Below is a set of records, and all of them should be retyped exactly, minus the pictures.

········

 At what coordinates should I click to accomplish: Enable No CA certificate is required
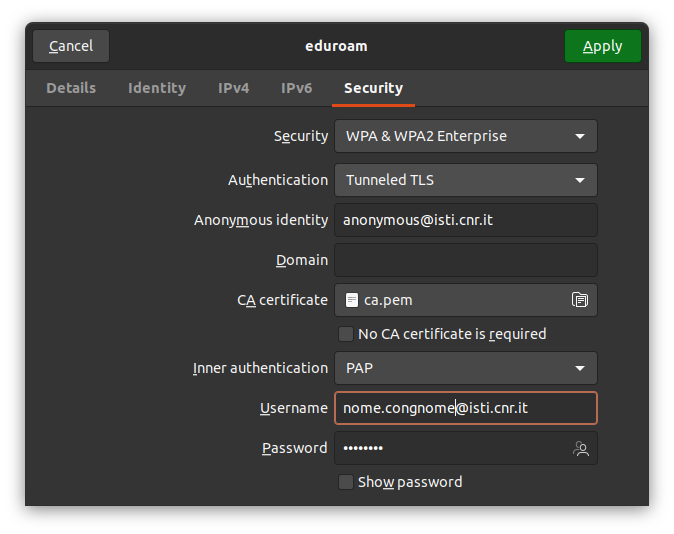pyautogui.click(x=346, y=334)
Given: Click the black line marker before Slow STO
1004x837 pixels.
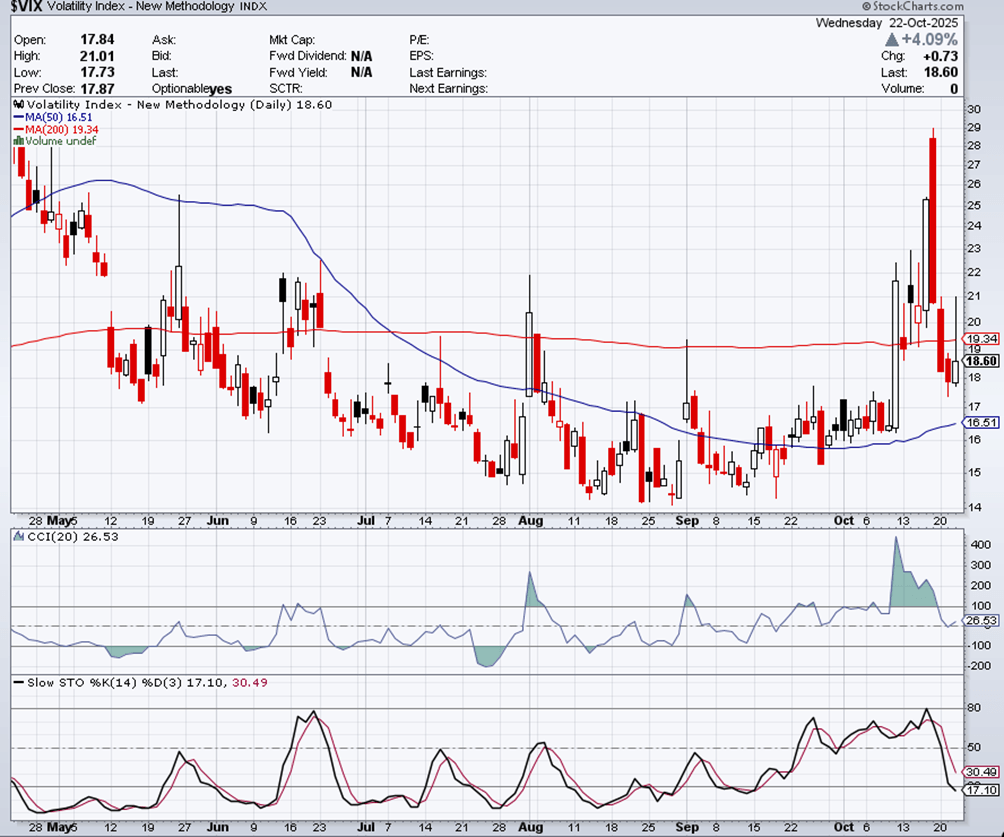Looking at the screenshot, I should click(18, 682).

········

TASK SOLUTION -
 At what coordinates should I click to accomplish: Enable No CA certificate is required
pyautogui.click(x=346, y=334)
Given: Click the black line marker before Slow STO
1004x837 pixels.
Looking at the screenshot, I should click(18, 682).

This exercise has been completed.